Add prometheus metrics #431

JessicaGreben · 2021-10-12T22:41:15Z

This PR is for issue #378 and adds the beginning scaffolding to export metrics for Prometheus. Ultimately we will fully migrate over to Prometheus instead of using the current Statsd metrics, but in the meantime we will need to support both.

The baseplate spec specifies that an active_requests metrics must be (ref: spec) emitted so this PR adds that as the first custom metric.

The /metrics endpoint has been added to the golang baseplate code via the baseplate-cookiecutter repo in this PR.

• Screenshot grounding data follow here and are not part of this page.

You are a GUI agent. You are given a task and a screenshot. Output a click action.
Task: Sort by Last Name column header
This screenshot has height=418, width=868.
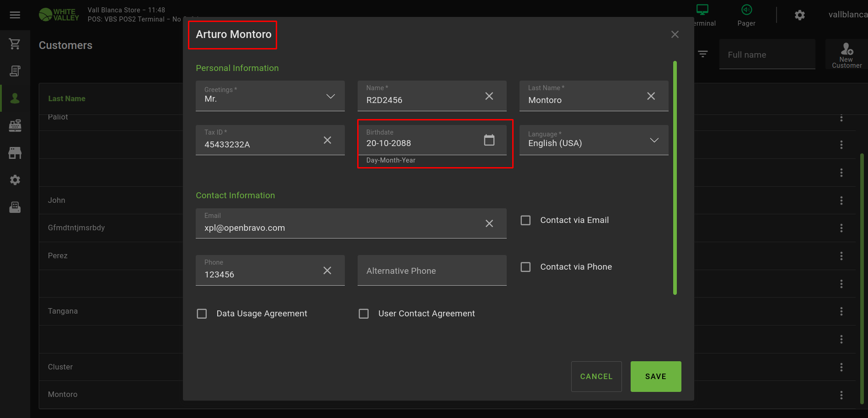[x=67, y=98]
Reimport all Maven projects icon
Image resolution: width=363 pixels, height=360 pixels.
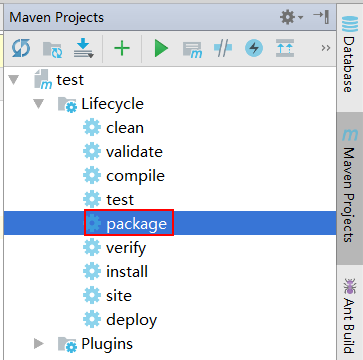coord(21,49)
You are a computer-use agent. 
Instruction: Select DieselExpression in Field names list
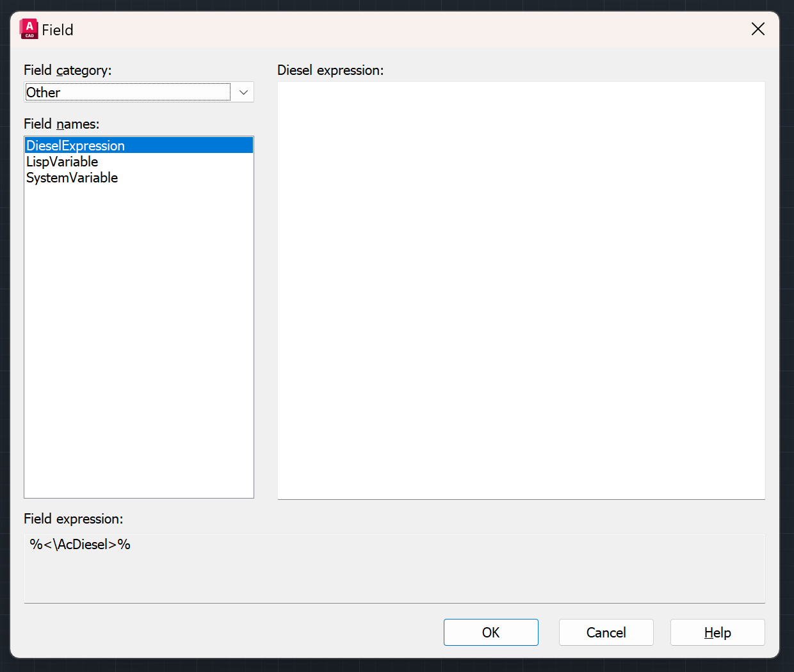click(76, 146)
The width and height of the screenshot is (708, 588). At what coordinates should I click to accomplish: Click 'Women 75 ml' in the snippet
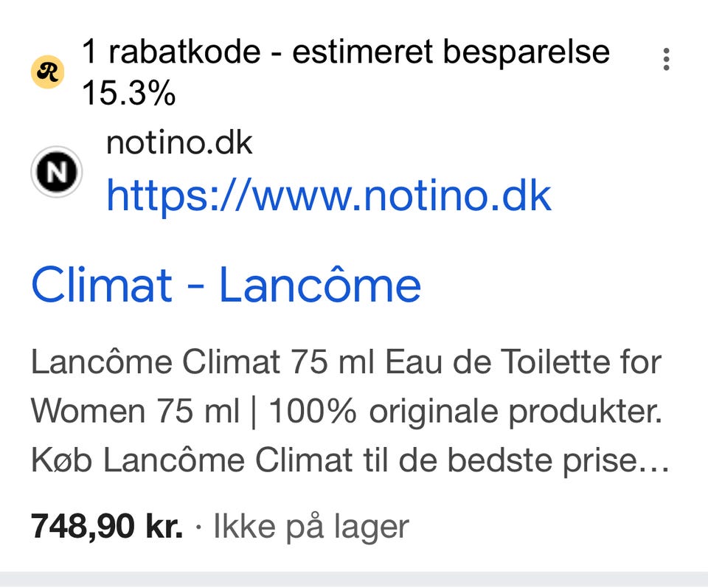click(136, 412)
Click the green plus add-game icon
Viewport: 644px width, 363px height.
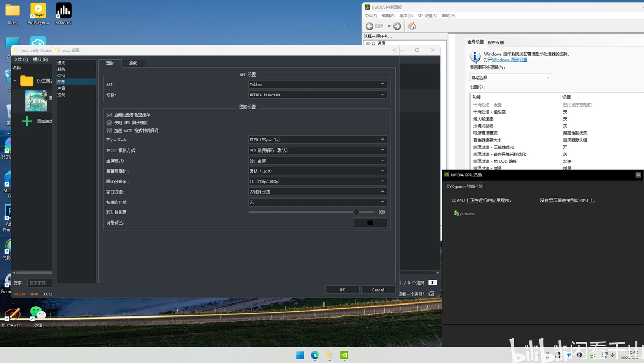tap(26, 121)
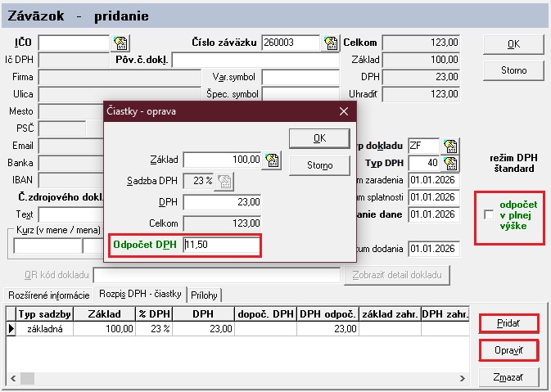This screenshot has width=551, height=392.
Task: Click the lookup icon beside Číslo záväzku
Action: click(x=331, y=43)
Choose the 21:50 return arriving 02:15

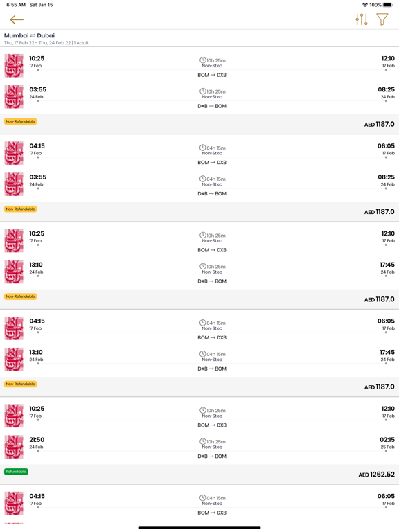coord(200,447)
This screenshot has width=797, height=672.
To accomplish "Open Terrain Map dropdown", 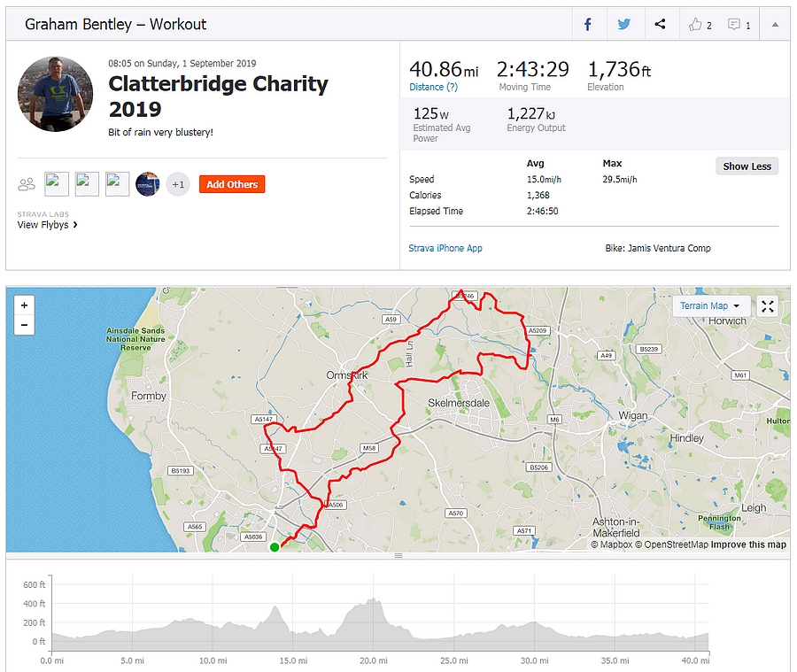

The next work that will be done in a different PR is to add the scaffolding that allows applications to generate custom metrics for their own purposes.

kylelemons

I thought the plan was to use promauto? This feels like a lot of machinery to me

metricsbp/prometheus.go

fishy · 2021-10-13T17:16:33Z

metricsbp/prometheus.go

+var activeRequests = promauto.NewGauge(prometheus.GaugeOpts{
+	Name: "active_requests",
+	Help: "The number of requests being handled by the service.",
+})


in statsd this is a "runtime gauge" instead of a plain gauge. a "runtime gauge" comes with two tags, the hostname and the pid, and auto add "runtime." prefix.

then we have some special handling on telegraf on everything under runtime. prefix: we strip the 2 special tags, and calculate the average/max/min/etc. from all the pods reporting this gauge. this is kind of like treating it as a histogram instead of a gauge.

we probably should have an internal spec discussion on how do we want to handle runtime gauges on prometheus first.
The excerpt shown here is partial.